だが第二次世界大戦が終わって64年たった今日、その不可侵の神話は崩れることとなった。

この日、俺達の国は攻撃を受けた。



他ならぬ、俺達の国を封じ込めた、外国から。




〜第一章〜

話は二時間前にさかのぼる。
俺、いや、俺たちはまだ暗くなりきっていない夜道を歩いていた。
なんてことは無い。ただ、小腹がすいたので飯屋にでも行こうと思っただけだ。
そういえば一昨日から一食も食べていない。なぜだろう。
戦闘時でもないのについ癖で魔力による肉体操作を行ってしまったからだというのに思い至ったのは数秒。このまま気づかなかったらもう一週間くらいは食事を取っていなかっただろう。最近『角付き』を食い止めるために出撃続きだったからせいだろうか。
それにしても最近の軍は俺らの扱いがひどい。いくら自分たちでは相手にならないからって軍の帝の近衛部隊である俺たちを一週間で四回も出撃させるのは多すぎる。しかも『位付き』にいたっては『角付き』だけじゃないか。『位無し』くらい自分たちで何とかして欲しい。
そんなこんなで愚痴を頭の中で考えていると、ふと話しかけられた。

『やっと食べる気が起きたの?いい加減自分の体くらい自分で管理してよね』
「いや、でもさ、食う必要も無いのに食うのもなんかアホくさいと思うんだ。出費がかさむしね。」
『いやいや、あんたの給料で金に困るとか無いでしょ。帝様に言うわよ。あなたがめんどくさがって食事をとろうとしないって。絶対帝様は怒るわよ。』
「あー・・・はいはい、すいませんね。そこまで心配をかけさせて。」

俺の隣に影は無い。歩いているのは俺一人だ。先ほどから俺が喋っている相手は俺の杖に組み込まれている擬似人格『浦霧』。性別は女。設計者は俺。

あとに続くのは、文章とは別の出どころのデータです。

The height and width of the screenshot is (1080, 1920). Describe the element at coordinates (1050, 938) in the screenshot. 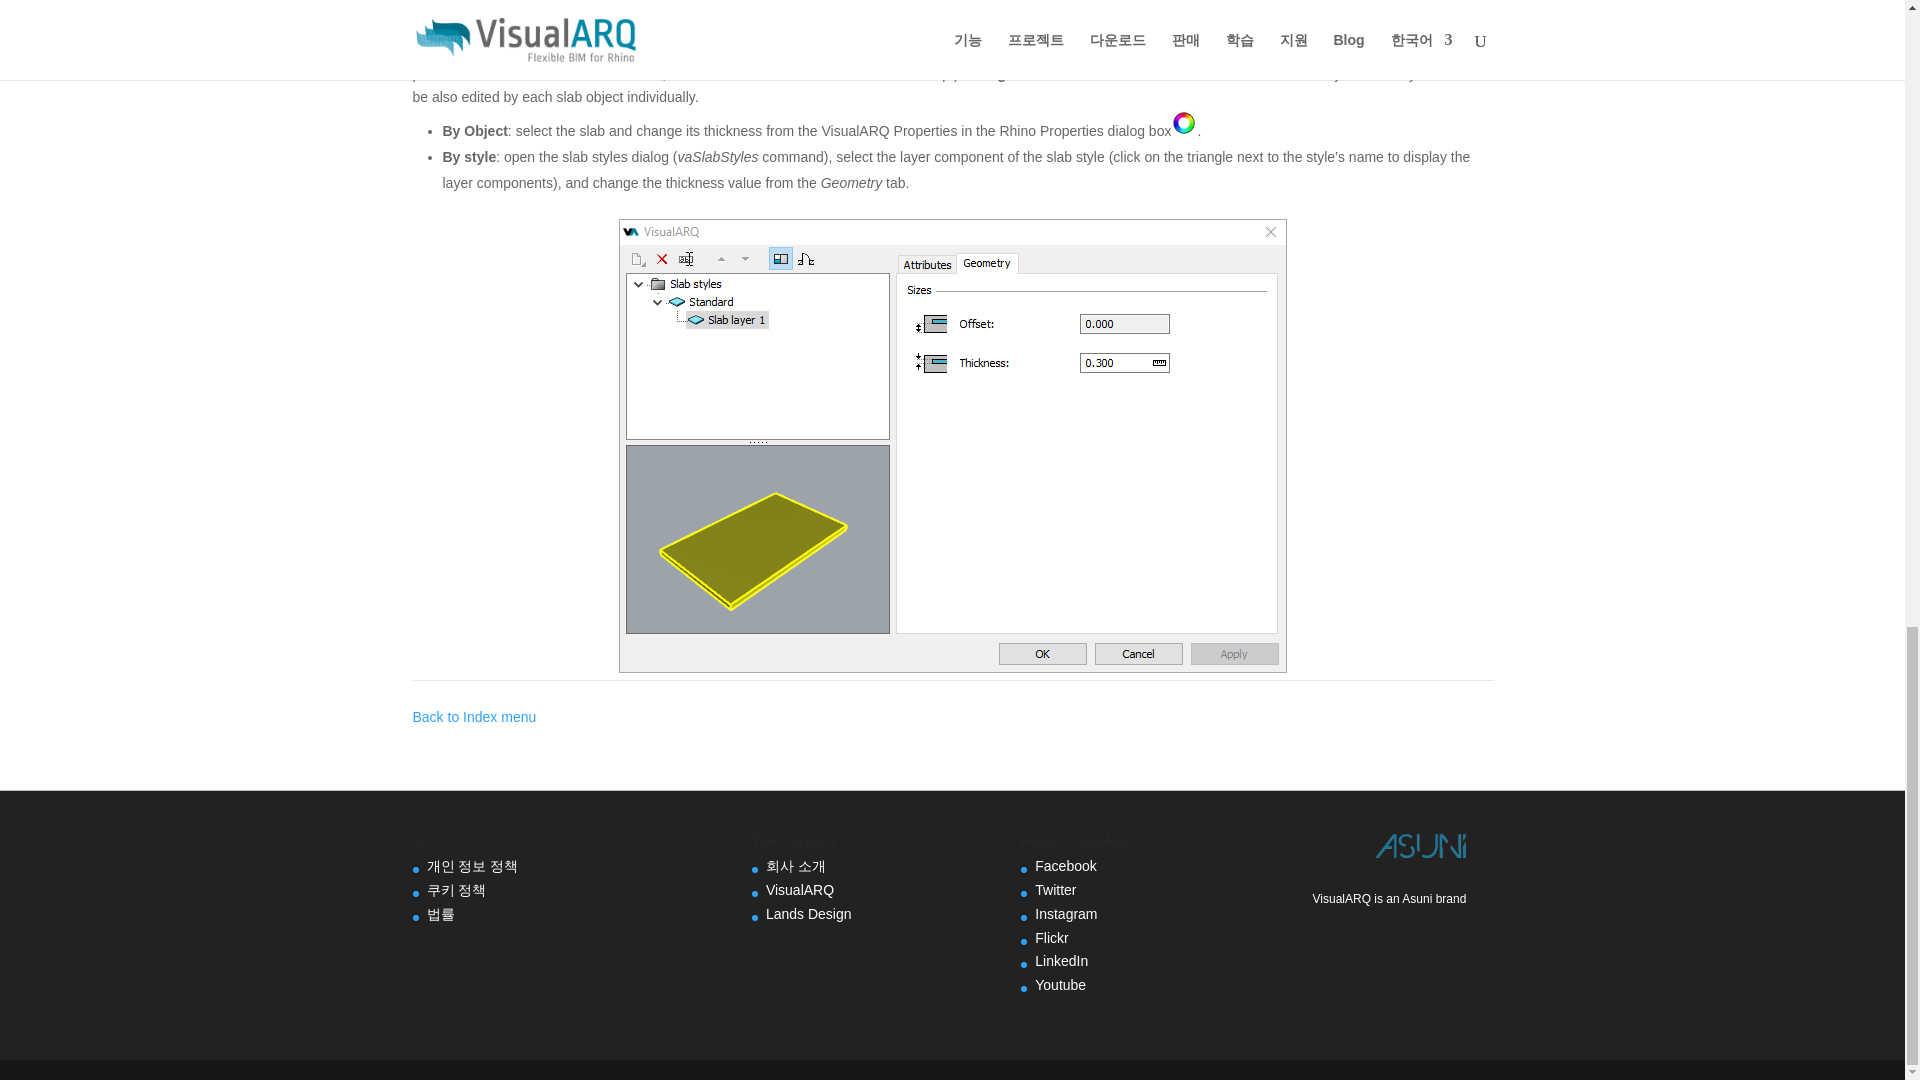

I see `Flickr` at that location.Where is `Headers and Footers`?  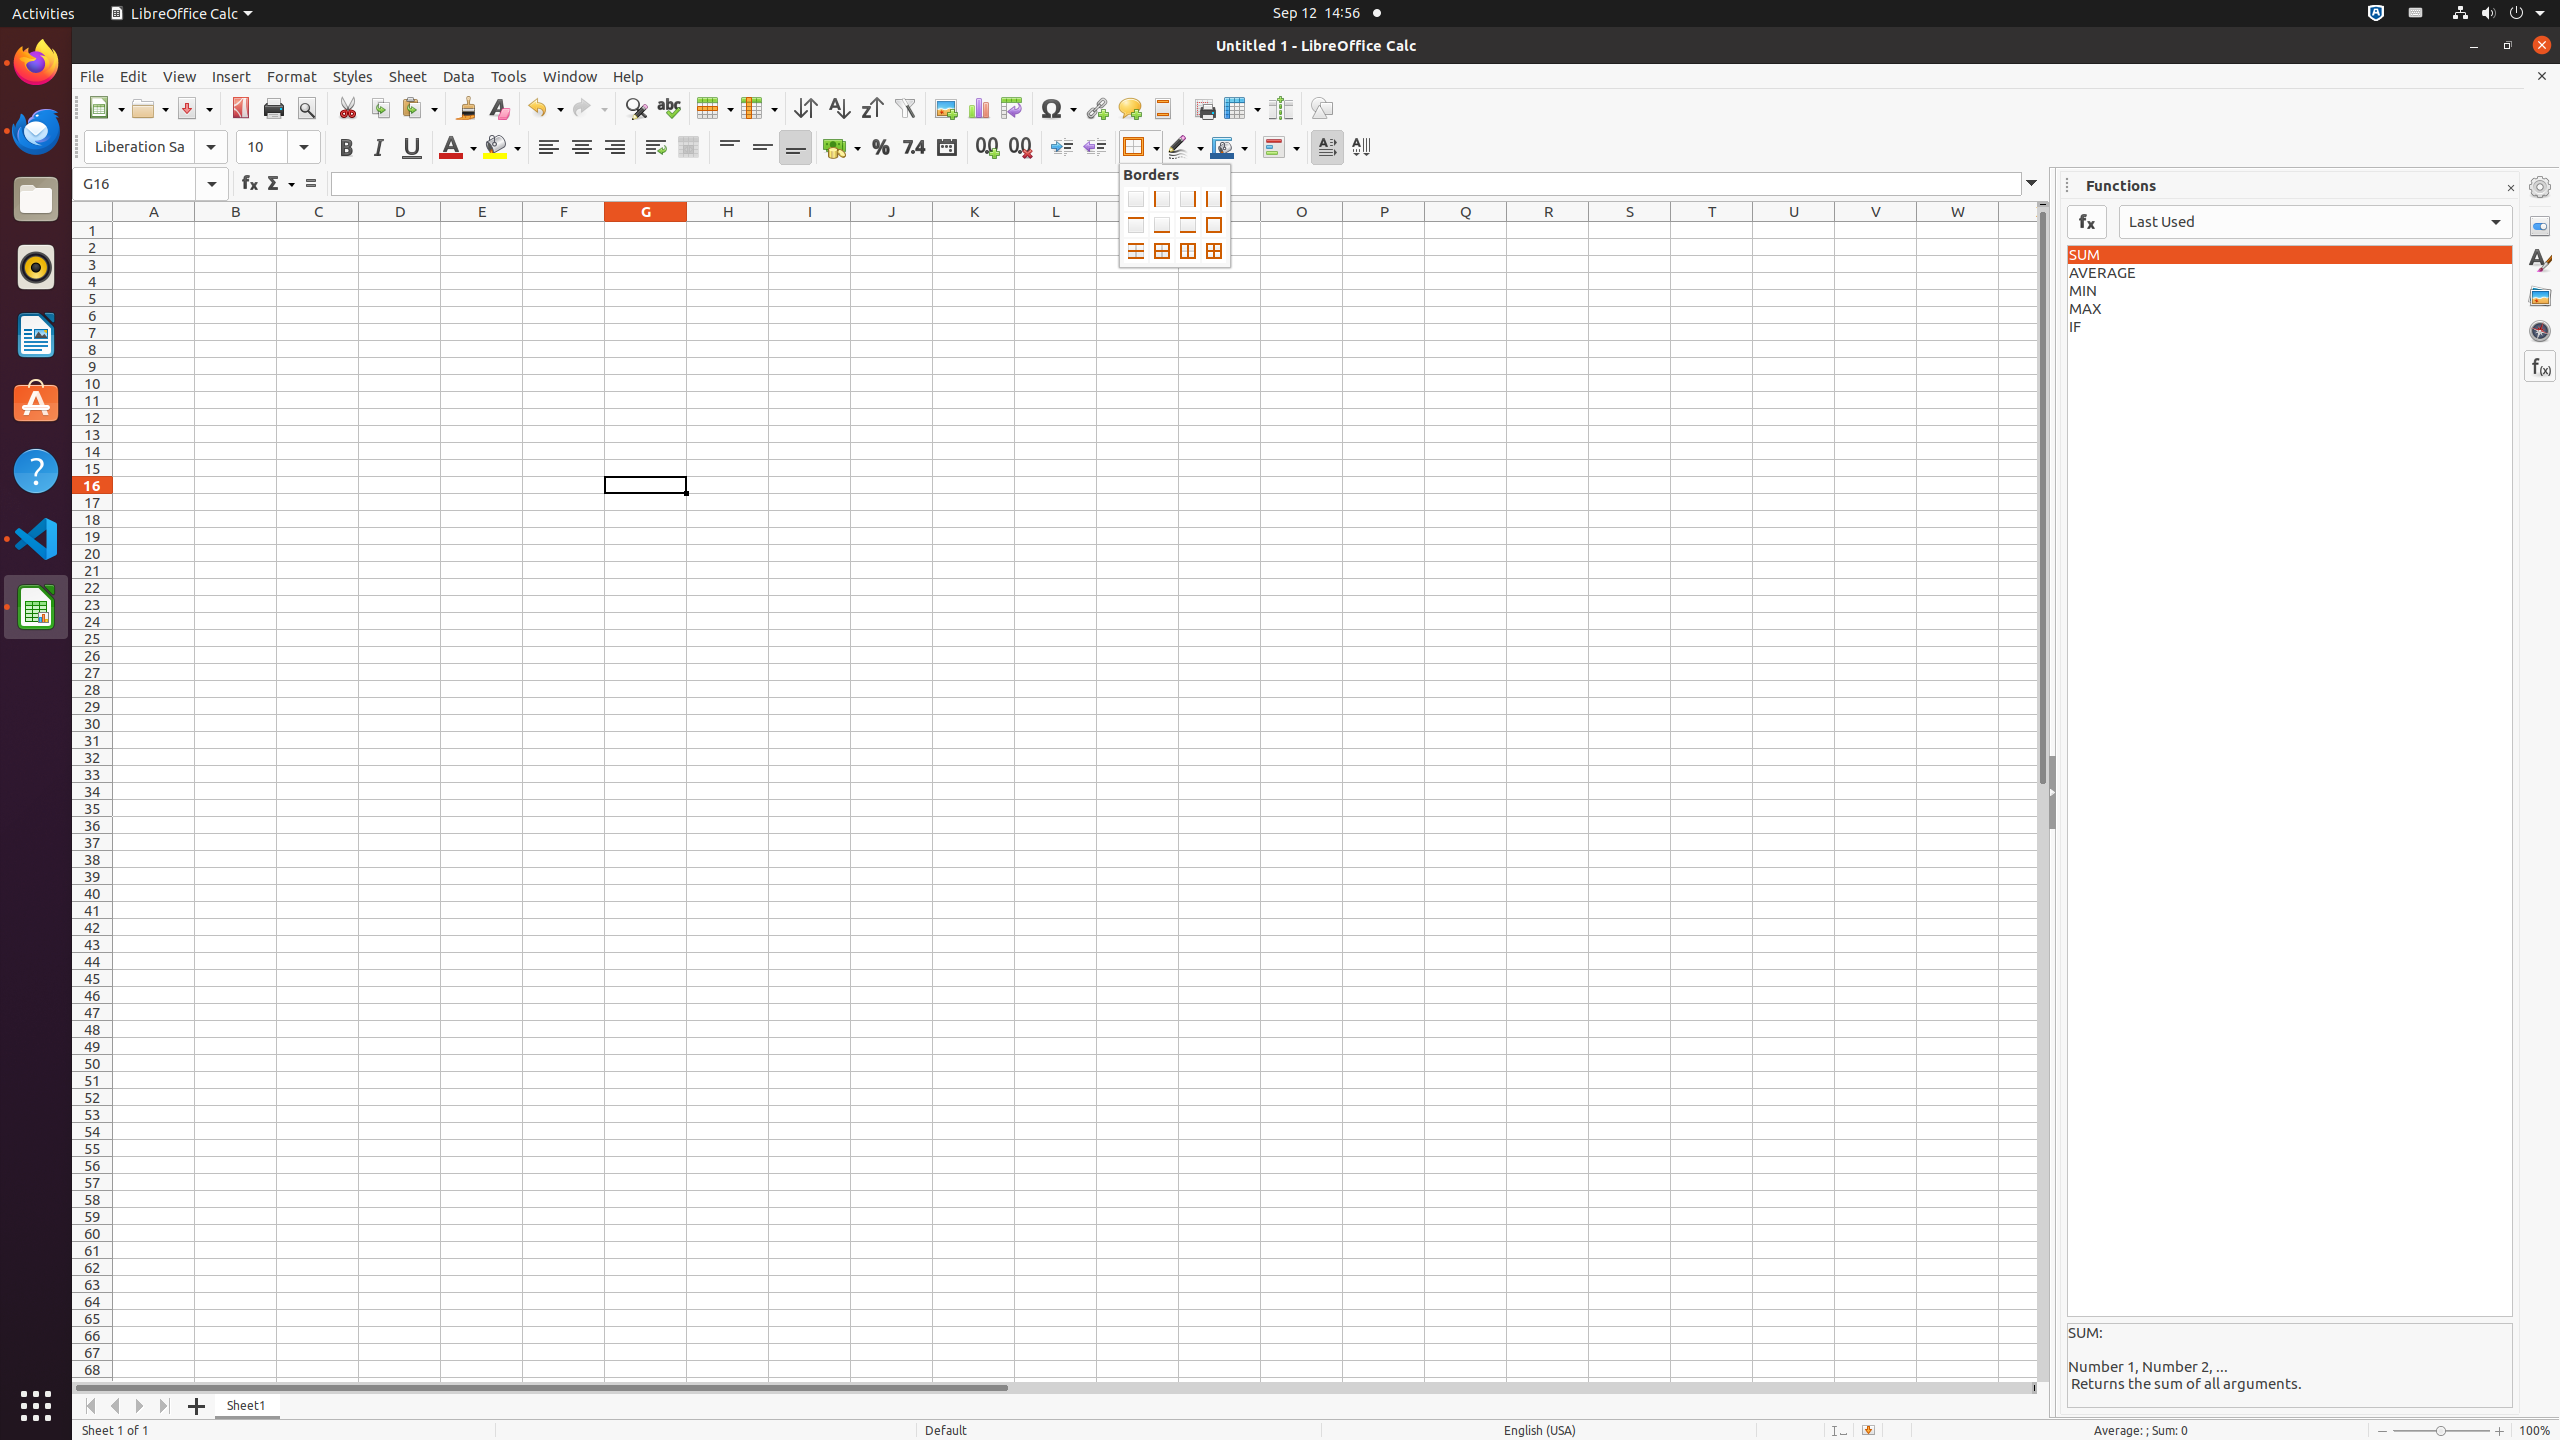
Headers and Footers is located at coordinates (1162, 108).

『べっ、別にあんたのことが心配で注意してるんじゃないんだからね!勘違いしないでよ!!?』

ツンデレって世界に誇れる技術だと思うんだ。

そして事の起こりは俺が無事目的の定食屋の前について店のショーケースにある料理の中で何を食べようか迷っていたときだった。

「・・・・・・そういえば、最近俺肉食ってないよな。肉」
『そうよね。野菜も、魚も、パンも、米もね。』
・・・・・・・・・・・・・・

まぁ、つまるところ何を食うにも久しぶりだから何でもいいじゃんってことか。
よし、肉にしよう
メニューを決めて店に入ろうとした刹那、轟音が鳴り響いた
音源は彼方の上方、空――――否、「天井」の方だ
見上げると

空が割れ、黒い玉が落ちてきた

巨大な玉だ。直径数百メートルはくだらないだろう。それが「天井」を砕き、姿を現した。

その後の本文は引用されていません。